Within a year after this transaction Parkhurst returned to the neighborhood of the defendant, without any means, and took up his abode in the old cabin on his donation, saying, with much emphasis, that he had come to stay there. Thenceforth he had led an aimless, doless life, living mainly on raw vegetables, going dirty and ragged, and often sleeping in the fence corners, saying that the devils would not let him sleep in the cabin, until August 18, 1866, when, on the petition of sundry of the neighbors, he was brought before the county judge of Polk county and duly committed to the insane asylum, under the act of September 27, 1862, (Or. Laws, 620), as an indigent, insane person, where he remained until his death, on November 30, 1879, leaving the plaintiffs, his brothers and sisters, or their children, his sole heirs.
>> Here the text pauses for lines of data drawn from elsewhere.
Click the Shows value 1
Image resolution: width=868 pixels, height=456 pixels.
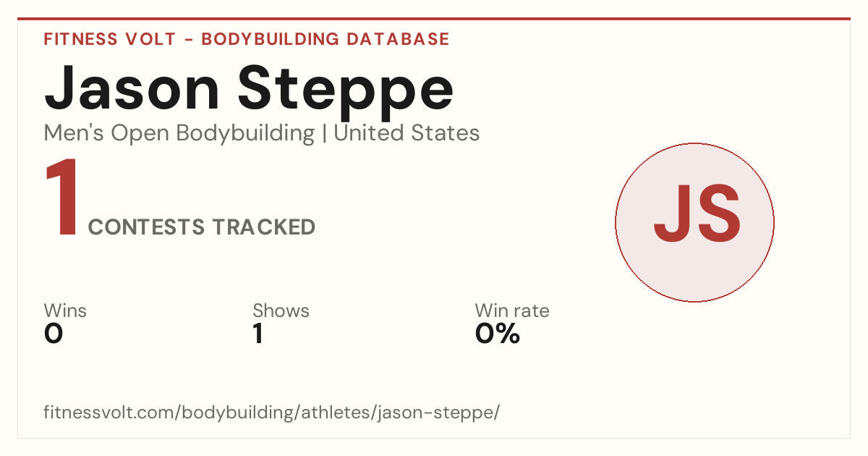pyautogui.click(x=258, y=334)
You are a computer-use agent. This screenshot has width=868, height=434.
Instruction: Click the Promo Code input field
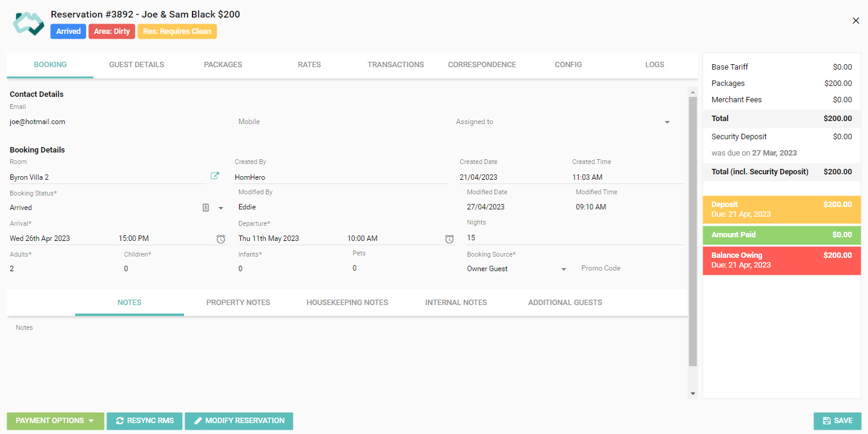630,269
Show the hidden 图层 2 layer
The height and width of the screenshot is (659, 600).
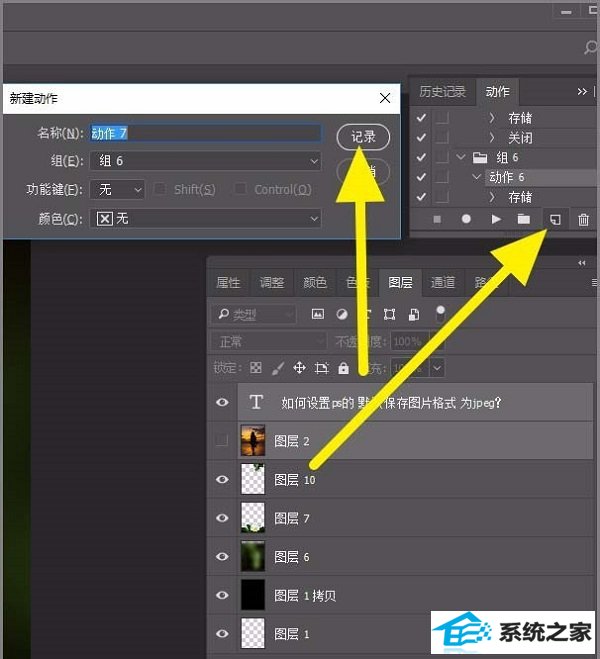coord(222,440)
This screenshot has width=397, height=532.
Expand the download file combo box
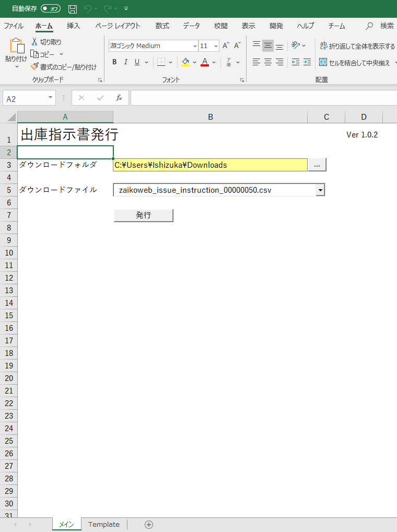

When first committed to the asylum, Parkhurst was classed among the "doubtful" patients, but after two years he was placed among the "incurables," where he remained until his death. To the last he was impressed with the idea that some persons in Polk county wanted to kill him; and he also fancied some one was trying to chloroform him.

The evidence as to the value of the donation is very contradictory. But I am satisfied, that at the date of the conveyance to the defendant, it was not worth less than five dollars an acre, and probably more. Mr. B. F. McClench, a disinterested and competent witness, who has lived within four miles of the land since 1852, swears that in 1864 it was worth from six to eight dollars an acre, and from twelve to fifteen dollars at the commencement of this suit.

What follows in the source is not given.